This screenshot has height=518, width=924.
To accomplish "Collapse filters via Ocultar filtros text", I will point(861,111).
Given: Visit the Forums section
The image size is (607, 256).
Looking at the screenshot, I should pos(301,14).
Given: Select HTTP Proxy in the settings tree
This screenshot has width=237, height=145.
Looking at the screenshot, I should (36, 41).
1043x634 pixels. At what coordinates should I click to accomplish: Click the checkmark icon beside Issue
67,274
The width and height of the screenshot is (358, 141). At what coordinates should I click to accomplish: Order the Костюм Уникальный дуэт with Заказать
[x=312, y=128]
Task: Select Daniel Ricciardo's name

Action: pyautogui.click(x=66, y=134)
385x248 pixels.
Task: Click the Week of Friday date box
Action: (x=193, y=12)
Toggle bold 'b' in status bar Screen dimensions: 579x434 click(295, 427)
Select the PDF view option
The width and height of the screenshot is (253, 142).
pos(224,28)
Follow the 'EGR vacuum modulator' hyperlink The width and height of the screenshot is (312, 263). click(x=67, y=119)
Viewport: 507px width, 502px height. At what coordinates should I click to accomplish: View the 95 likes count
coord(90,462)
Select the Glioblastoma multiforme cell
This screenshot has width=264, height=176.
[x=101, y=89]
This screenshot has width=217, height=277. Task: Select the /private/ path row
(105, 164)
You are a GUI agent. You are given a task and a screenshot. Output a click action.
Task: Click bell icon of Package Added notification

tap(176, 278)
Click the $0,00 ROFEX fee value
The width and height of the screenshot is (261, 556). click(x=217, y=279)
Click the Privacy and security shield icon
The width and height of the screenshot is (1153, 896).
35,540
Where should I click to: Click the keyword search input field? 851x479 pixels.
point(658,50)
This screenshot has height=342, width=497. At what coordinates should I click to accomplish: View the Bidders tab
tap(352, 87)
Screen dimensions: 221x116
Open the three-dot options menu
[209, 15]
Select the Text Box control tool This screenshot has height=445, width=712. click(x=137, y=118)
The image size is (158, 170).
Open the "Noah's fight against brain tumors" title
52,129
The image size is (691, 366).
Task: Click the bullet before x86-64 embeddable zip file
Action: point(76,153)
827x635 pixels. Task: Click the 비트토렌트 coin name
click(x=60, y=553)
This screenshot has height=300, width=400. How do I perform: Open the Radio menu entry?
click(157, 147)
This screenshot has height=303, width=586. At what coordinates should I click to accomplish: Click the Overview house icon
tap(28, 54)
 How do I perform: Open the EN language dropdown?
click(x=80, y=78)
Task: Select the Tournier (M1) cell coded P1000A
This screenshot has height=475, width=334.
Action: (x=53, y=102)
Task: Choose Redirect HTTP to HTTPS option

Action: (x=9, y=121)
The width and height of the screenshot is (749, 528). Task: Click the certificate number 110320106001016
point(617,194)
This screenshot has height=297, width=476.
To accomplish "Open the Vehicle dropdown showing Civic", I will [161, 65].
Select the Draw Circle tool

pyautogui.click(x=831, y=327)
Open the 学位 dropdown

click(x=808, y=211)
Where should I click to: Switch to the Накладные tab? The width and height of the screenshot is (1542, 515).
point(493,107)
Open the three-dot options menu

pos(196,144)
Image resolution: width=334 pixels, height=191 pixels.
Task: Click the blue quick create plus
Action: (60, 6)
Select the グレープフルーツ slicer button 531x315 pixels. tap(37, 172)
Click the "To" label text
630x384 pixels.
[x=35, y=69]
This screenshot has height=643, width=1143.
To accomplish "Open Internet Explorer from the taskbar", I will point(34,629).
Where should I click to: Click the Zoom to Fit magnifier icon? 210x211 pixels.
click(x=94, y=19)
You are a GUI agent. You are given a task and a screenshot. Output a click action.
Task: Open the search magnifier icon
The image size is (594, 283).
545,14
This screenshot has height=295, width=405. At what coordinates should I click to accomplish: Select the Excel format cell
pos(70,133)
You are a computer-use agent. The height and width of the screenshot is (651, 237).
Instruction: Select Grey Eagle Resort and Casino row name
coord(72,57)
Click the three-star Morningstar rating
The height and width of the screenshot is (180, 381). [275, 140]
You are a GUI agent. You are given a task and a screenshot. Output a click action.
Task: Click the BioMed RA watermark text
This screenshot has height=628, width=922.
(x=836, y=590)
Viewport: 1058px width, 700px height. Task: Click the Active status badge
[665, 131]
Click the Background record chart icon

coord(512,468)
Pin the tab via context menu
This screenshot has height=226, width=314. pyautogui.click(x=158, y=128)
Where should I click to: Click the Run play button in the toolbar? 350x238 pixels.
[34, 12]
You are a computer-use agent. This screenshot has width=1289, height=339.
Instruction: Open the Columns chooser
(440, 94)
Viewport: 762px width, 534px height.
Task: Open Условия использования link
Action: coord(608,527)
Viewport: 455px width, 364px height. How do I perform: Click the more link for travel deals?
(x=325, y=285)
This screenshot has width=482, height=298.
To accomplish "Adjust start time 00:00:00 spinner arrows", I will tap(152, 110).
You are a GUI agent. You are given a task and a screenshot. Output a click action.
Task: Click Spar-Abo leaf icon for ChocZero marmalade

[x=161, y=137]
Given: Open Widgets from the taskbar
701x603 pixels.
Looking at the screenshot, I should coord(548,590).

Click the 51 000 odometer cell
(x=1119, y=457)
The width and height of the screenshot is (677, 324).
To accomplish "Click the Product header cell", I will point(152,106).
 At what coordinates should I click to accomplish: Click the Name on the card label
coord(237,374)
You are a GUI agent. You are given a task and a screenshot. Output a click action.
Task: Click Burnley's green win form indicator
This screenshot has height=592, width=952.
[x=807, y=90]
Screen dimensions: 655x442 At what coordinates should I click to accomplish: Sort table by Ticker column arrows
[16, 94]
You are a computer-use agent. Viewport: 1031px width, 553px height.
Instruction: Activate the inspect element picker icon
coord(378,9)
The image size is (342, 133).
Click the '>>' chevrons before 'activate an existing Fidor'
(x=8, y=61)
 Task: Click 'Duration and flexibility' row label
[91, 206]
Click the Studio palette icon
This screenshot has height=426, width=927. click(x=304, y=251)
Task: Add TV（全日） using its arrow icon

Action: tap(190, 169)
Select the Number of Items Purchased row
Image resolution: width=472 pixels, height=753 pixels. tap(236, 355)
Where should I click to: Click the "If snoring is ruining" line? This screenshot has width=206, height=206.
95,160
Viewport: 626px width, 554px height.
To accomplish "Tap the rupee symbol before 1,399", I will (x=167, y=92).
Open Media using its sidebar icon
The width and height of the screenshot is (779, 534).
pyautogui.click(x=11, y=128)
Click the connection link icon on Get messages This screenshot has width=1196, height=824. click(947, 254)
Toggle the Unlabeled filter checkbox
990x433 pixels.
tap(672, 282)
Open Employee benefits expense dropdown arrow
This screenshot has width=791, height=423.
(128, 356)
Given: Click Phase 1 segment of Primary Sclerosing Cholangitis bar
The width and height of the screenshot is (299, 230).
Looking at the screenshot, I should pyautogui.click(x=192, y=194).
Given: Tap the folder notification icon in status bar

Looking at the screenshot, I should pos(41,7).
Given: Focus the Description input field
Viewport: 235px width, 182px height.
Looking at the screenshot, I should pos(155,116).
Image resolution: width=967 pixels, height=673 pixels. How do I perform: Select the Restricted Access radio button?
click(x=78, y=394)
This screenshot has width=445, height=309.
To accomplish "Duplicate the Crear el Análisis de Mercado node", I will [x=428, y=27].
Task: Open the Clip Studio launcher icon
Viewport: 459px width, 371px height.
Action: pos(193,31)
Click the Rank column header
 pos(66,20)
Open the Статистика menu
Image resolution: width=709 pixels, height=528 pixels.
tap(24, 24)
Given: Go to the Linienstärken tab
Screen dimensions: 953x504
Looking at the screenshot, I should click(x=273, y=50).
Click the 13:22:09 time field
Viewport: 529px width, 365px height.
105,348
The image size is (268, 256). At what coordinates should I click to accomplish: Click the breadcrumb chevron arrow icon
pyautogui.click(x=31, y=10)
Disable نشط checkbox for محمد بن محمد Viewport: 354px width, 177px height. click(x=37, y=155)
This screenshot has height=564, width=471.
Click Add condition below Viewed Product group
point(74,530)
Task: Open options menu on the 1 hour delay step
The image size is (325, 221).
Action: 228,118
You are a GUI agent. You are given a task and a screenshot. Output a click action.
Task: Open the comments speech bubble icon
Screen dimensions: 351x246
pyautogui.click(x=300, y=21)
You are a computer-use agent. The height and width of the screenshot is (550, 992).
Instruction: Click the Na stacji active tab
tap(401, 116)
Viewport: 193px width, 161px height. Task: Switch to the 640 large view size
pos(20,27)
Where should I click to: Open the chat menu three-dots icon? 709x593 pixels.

● ● ● ●

> **What the task requires**
The response must contain exactly the lines from the one with "Screen dimensions: 351x246" through the last line of the material above, both ends included, and no others.

> **The answer**
Screen dimensions: 351x246
pyautogui.click(x=300, y=21)
You are a computer-use agent. The height and width of the screenshot is (550, 992).
Instruction: Click the Na stacji active tab
tap(401, 116)
Viewport: 193px width, 161px height. Task: Switch to the 640 large view size
pos(20,27)
Where should I click to: Open the chat menu three-dots icon? 709x593 pixels.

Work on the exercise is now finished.